> WHAT THE TASK ASKS: Without the pictures, retype exactly the lines from the top of the entries below through the line that contains "September 2023 (450, 1638)".

(Dataset items)
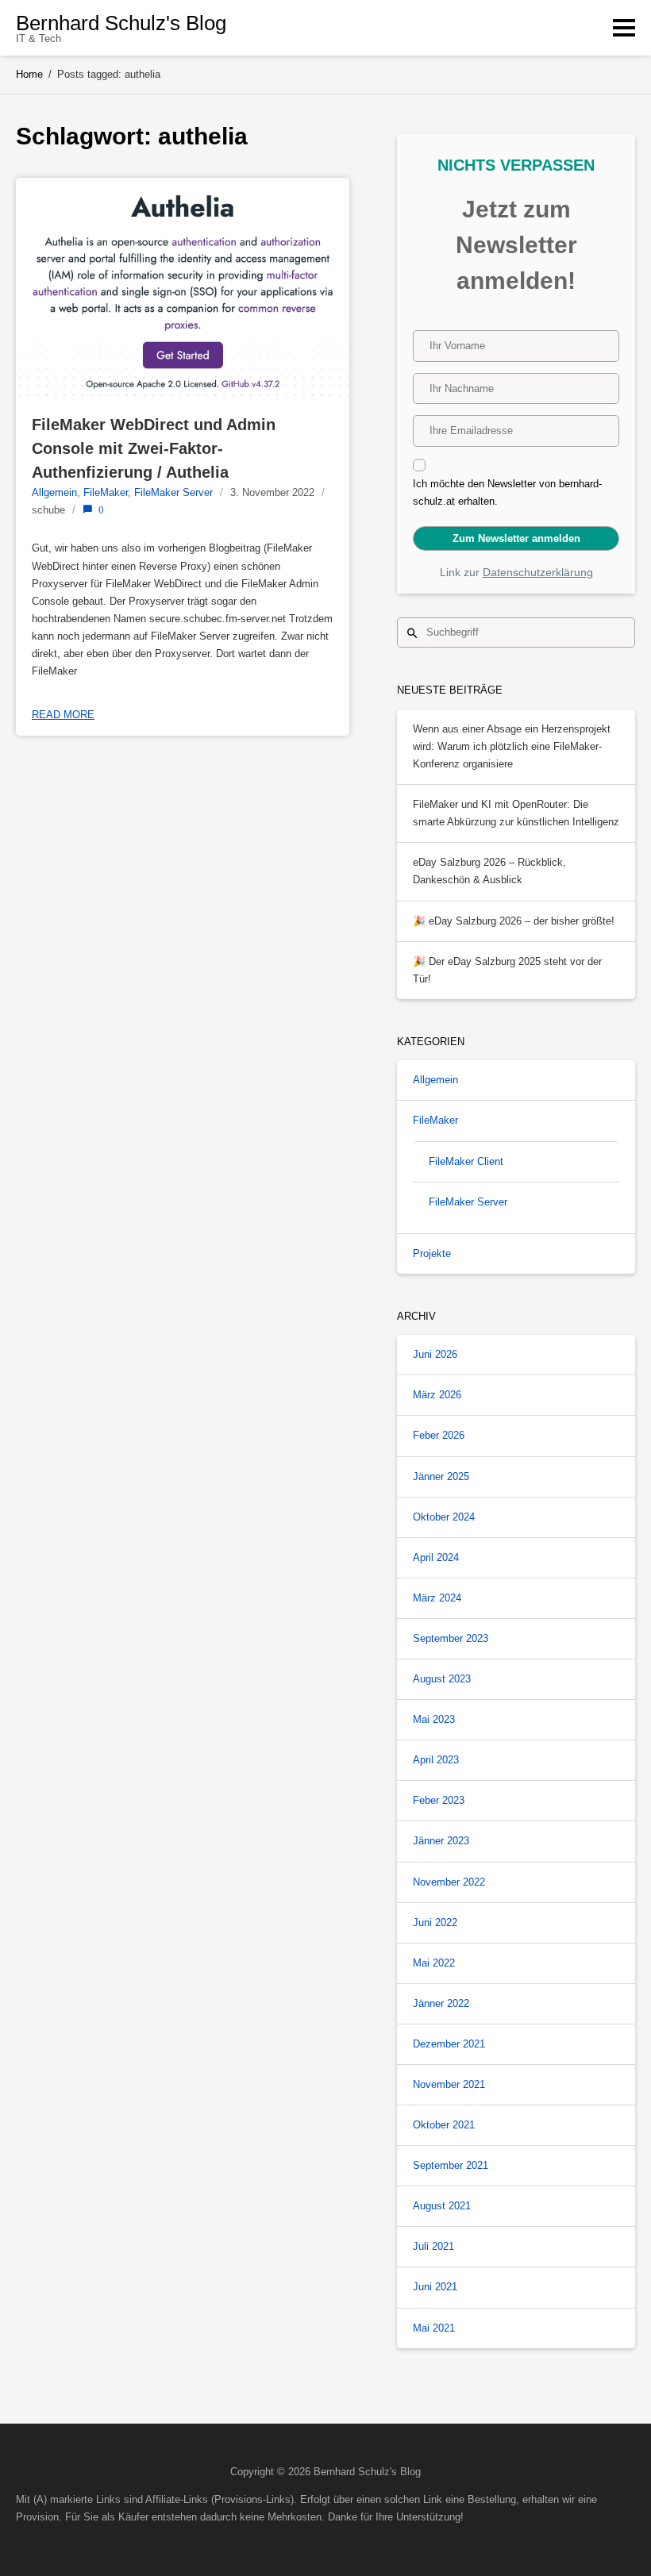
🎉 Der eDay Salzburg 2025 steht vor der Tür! (507, 970)
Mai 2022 (434, 1963)
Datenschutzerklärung (538, 572)
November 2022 (449, 1882)
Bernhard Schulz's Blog (121, 23)
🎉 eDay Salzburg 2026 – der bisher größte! (513, 921)
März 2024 (437, 1598)
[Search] (412, 632)
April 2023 (436, 1760)
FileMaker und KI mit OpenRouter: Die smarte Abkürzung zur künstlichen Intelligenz (516, 813)
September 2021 (450, 2165)
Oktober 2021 (444, 2125)
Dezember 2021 (449, 2044)
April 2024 (436, 1557)
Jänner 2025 (441, 1476)
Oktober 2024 (444, 1517)
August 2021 (442, 2206)
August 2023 (442, 1679)
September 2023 (450, 1638)
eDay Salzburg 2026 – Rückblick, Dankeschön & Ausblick (489, 871)
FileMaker (105, 492)
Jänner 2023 (441, 1841)
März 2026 (437, 1395)
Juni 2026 (435, 1354)
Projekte (432, 1253)
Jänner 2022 (441, 2003)
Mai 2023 (434, 1719)
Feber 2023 (438, 1800)
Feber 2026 (438, 1435)
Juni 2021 (435, 2287)
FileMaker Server (173, 492)
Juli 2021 (433, 2246)
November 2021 (449, 2084)
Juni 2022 (435, 1922)
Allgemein (54, 492)
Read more (63, 715)
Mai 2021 (434, 2328)
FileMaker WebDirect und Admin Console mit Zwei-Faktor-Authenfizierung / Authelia (156, 448)
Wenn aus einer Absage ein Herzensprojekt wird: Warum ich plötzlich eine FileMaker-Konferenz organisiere (512, 746)
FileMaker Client (466, 1161)
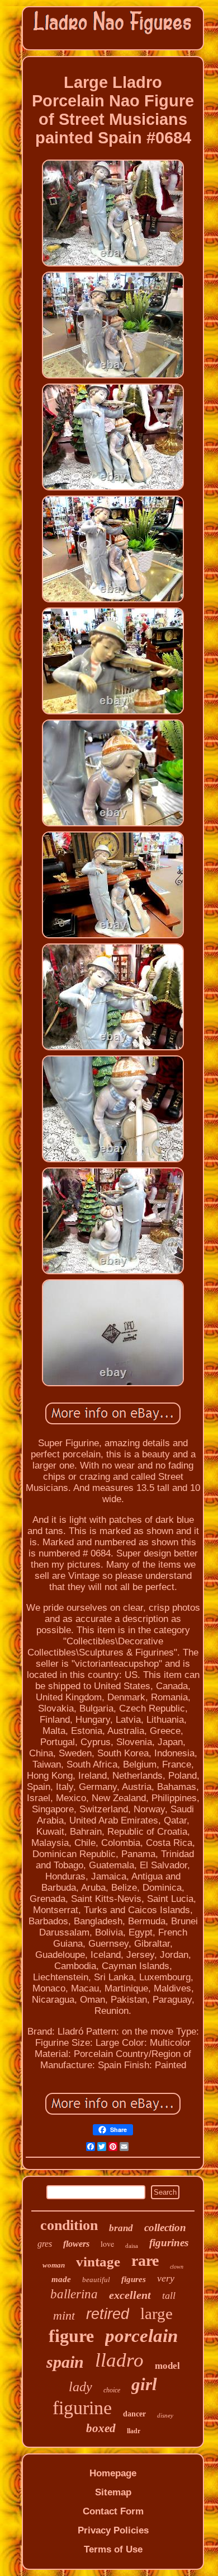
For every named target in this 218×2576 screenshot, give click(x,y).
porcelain (141, 2336)
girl (144, 2384)
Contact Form (113, 2511)
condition (69, 2225)
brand (121, 2228)
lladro (119, 2360)
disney (165, 2415)
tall (169, 2295)
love (107, 2243)
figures (133, 2279)
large (156, 2313)
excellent (130, 2295)
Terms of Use (113, 2549)
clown (176, 2267)
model (167, 2365)
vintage (98, 2261)
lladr (133, 2431)
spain (65, 2362)
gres (44, 2243)
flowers (76, 2243)
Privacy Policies (113, 2530)
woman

> ANSWER SPACE:
🎉 Der eDay Salzburg 2025 steht vor der Tür! (507, 970)
Mai 2022 (434, 1963)
Datenschutzerklärung (538, 572)
November 2022 (449, 1882)
Bernhard Schulz's Blog (121, 23)
🎉 eDay Salzburg 2026 – der bisher größte! (513, 921)
März 2024 (437, 1598)
[Search] (412, 632)
April 2023 (436, 1760)
FileMaker und KI mit OpenRouter: Die smarte Abkürzung zur künstlichen Intelligenz (516, 813)
September 2021 (450, 2165)
Oktober 2021 (444, 2125)
Dezember 2021 (449, 2044)
April 2024 (436, 1557)
Jänner 2025 (441, 1476)
Oktober 2024 (444, 1517)
August 2021 (442, 2206)
August 2023 (442, 1679)
September 2023 (450, 1638)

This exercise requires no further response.